Work required:
Below are records to be repeated exactly. Leave their pictures behind.
____ Data to examine
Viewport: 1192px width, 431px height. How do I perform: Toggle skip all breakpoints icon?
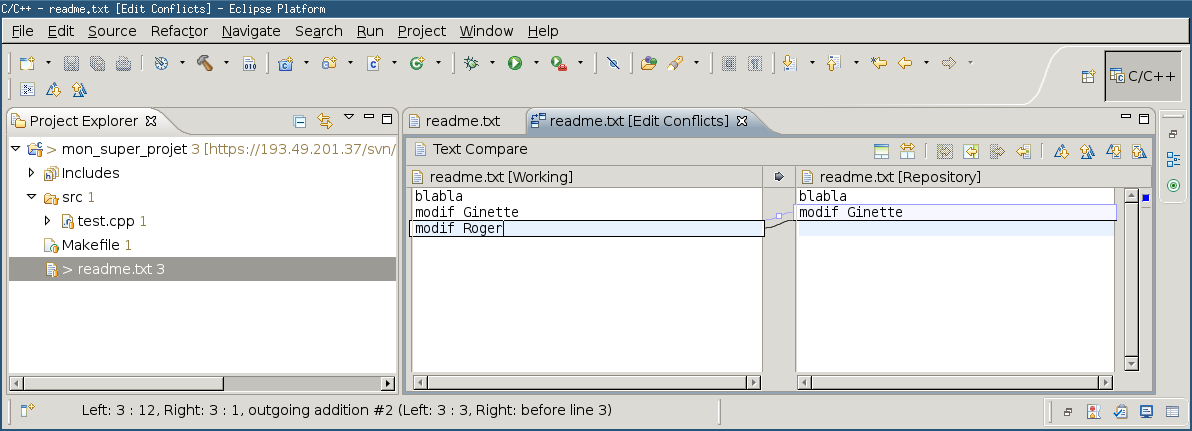pyautogui.click(x=613, y=63)
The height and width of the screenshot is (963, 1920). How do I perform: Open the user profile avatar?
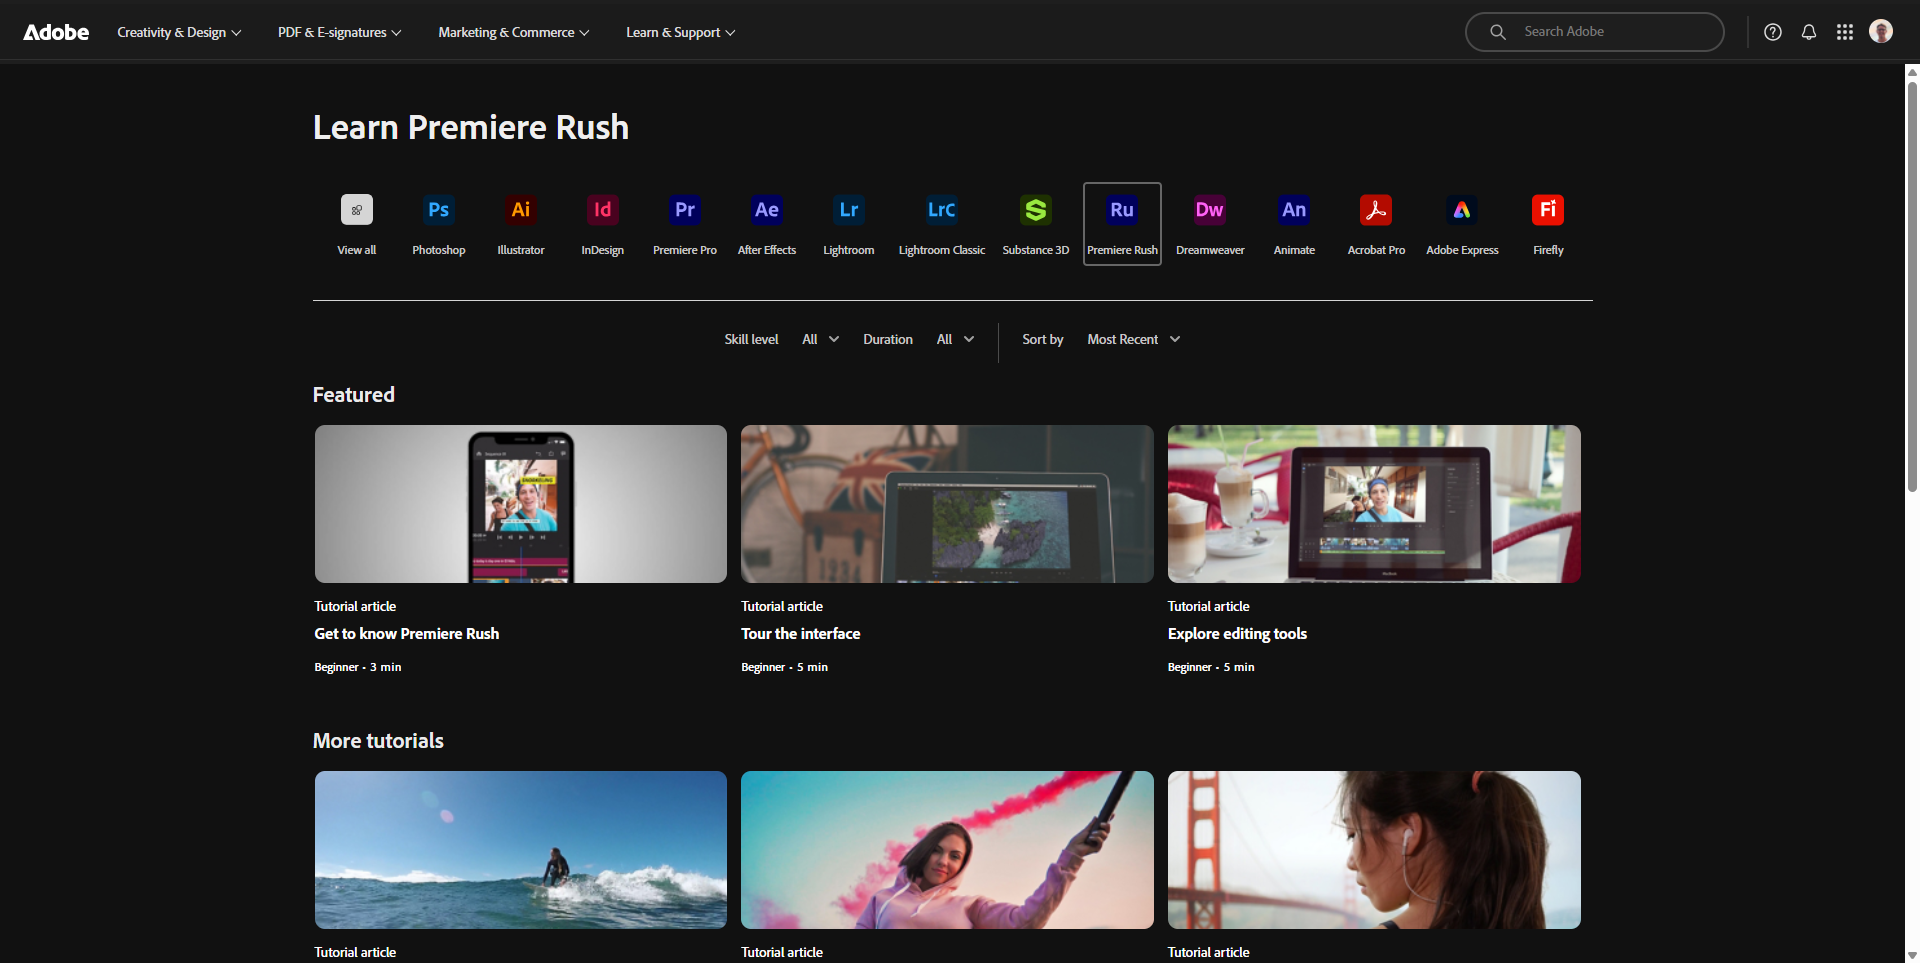[x=1880, y=32]
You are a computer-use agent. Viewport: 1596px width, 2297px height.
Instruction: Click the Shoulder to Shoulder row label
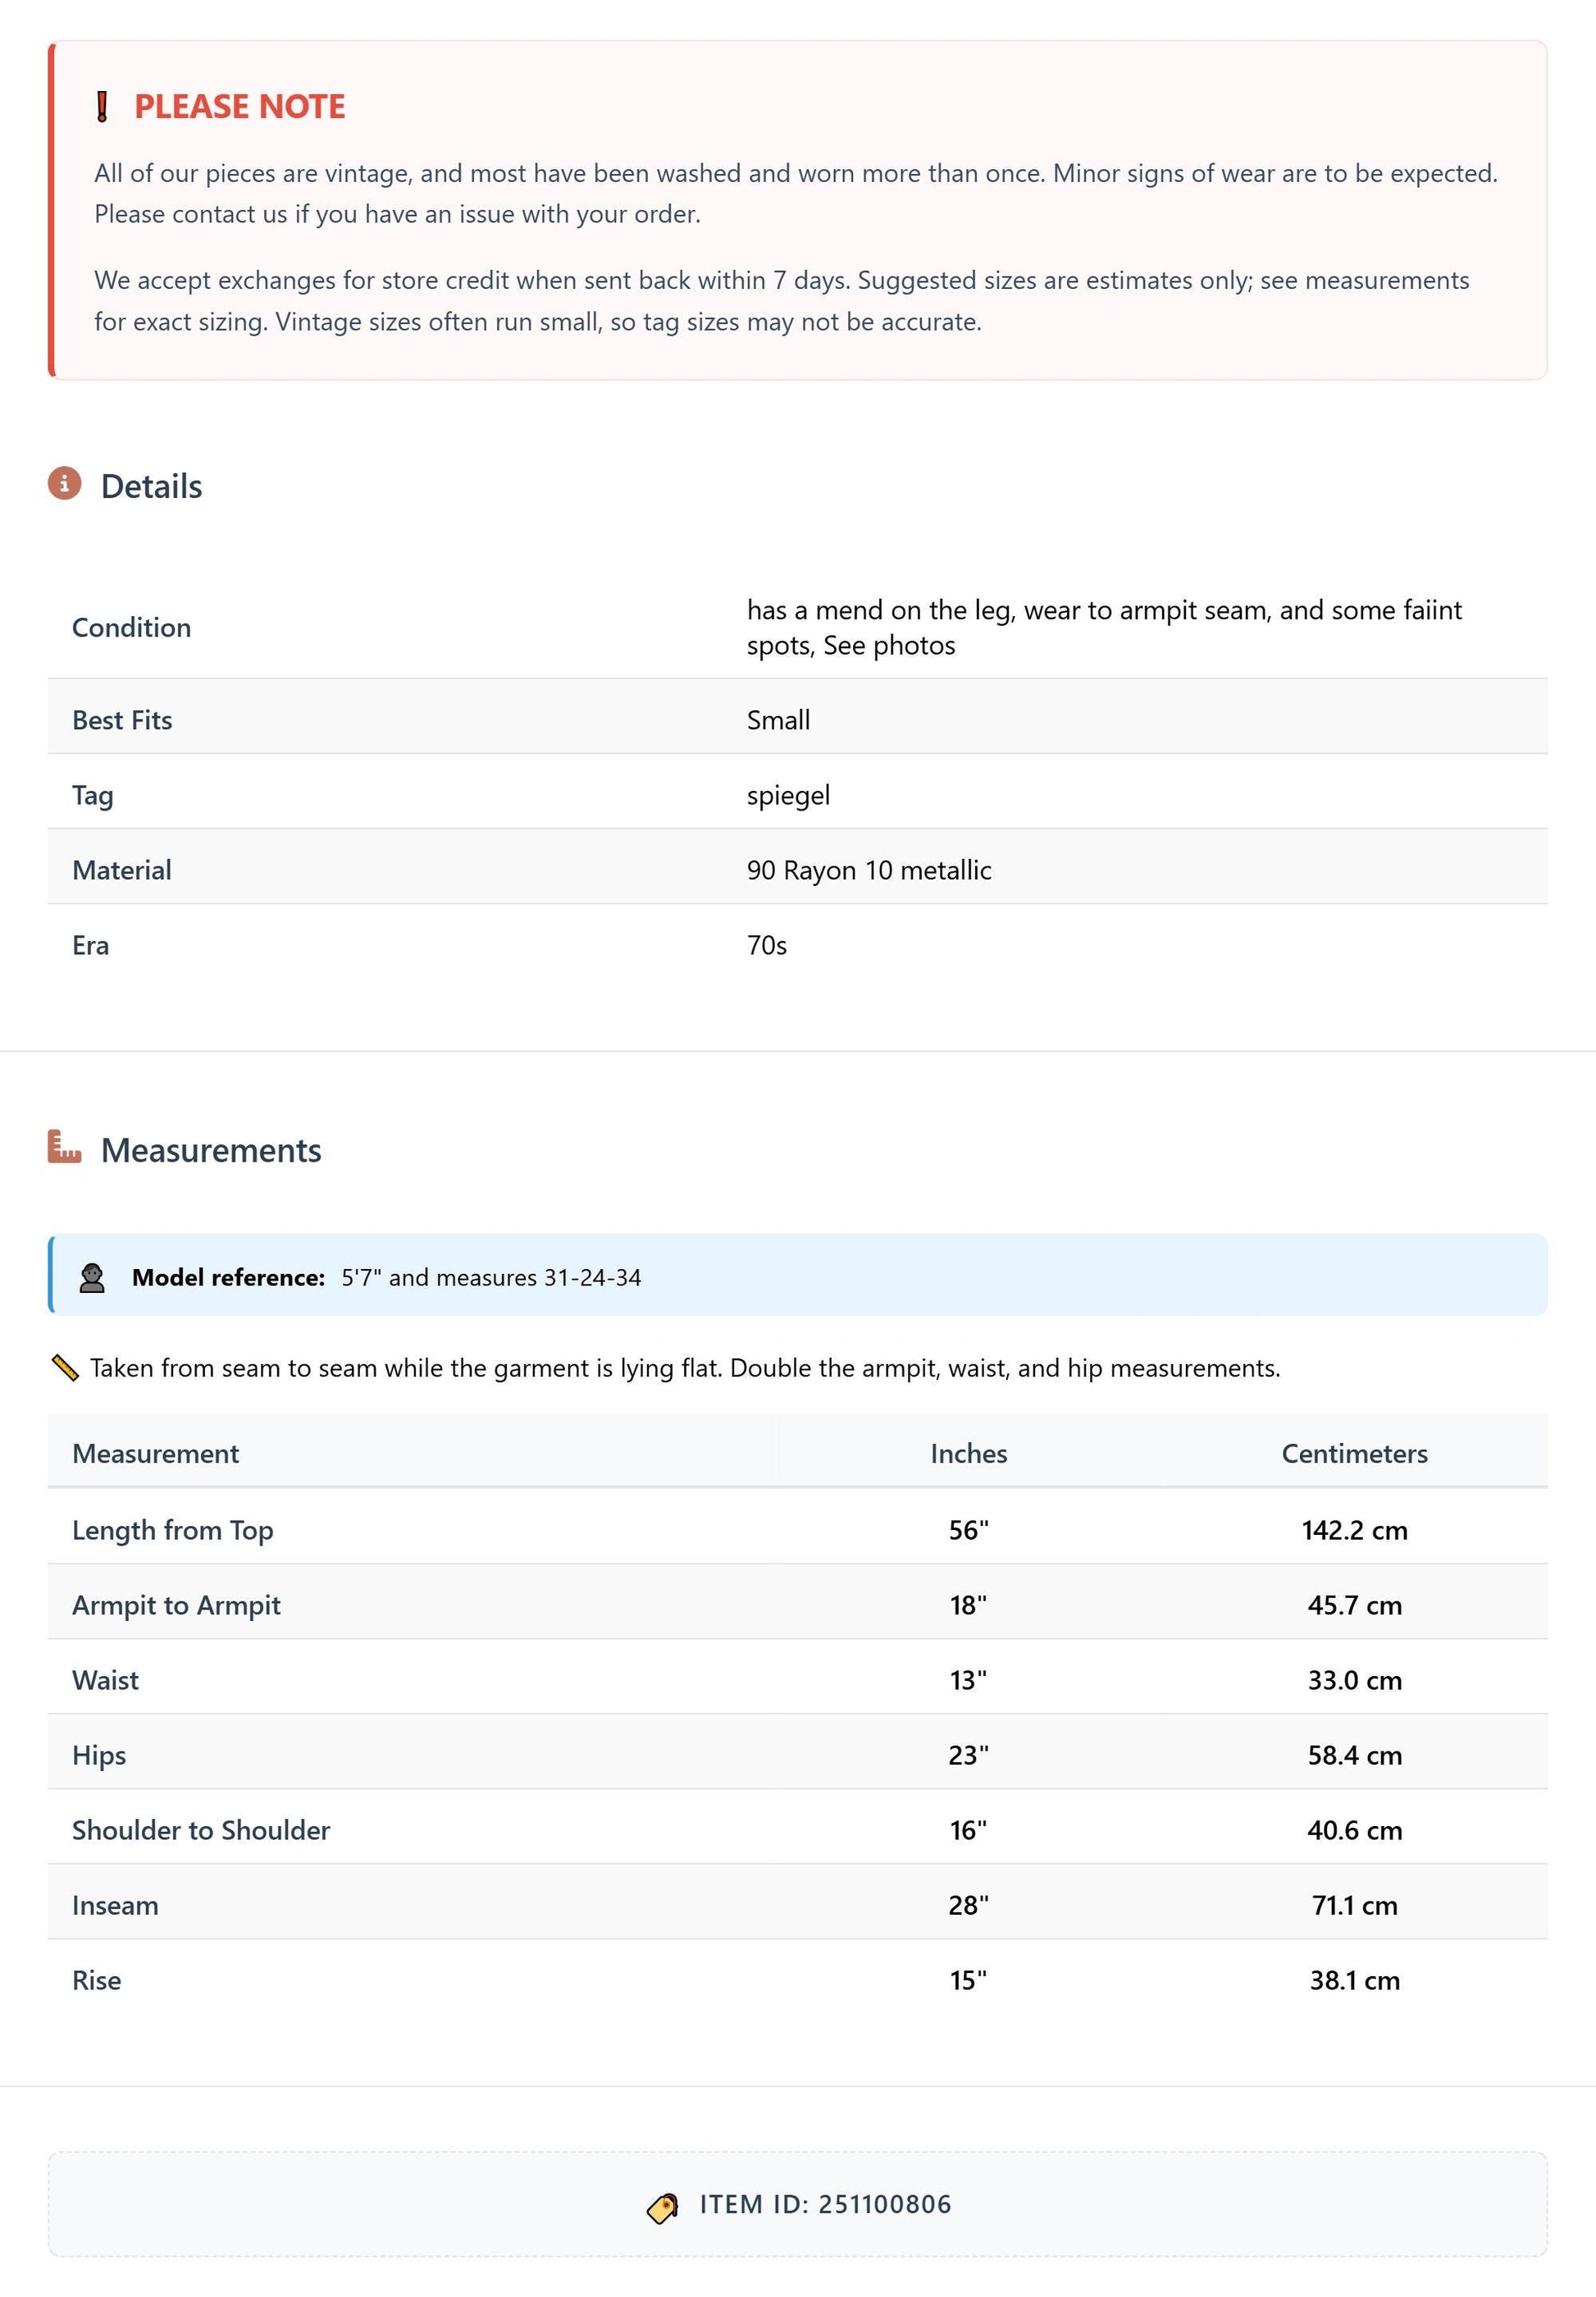[x=201, y=1830]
________
Your solution:
Viewport: 1192px width, 431px height. How do I perform: Toggle skip all breakpoints icon?
pyautogui.click(x=613, y=63)
The height and width of the screenshot is (963, 1920). How do I perform: Open the user profile avatar?
[x=1880, y=32]
You are a computer-use agent. Viewport: 1596px width, 2297px height.
Instruction: Click the Shoulder to Shoulder row label
[x=201, y=1830]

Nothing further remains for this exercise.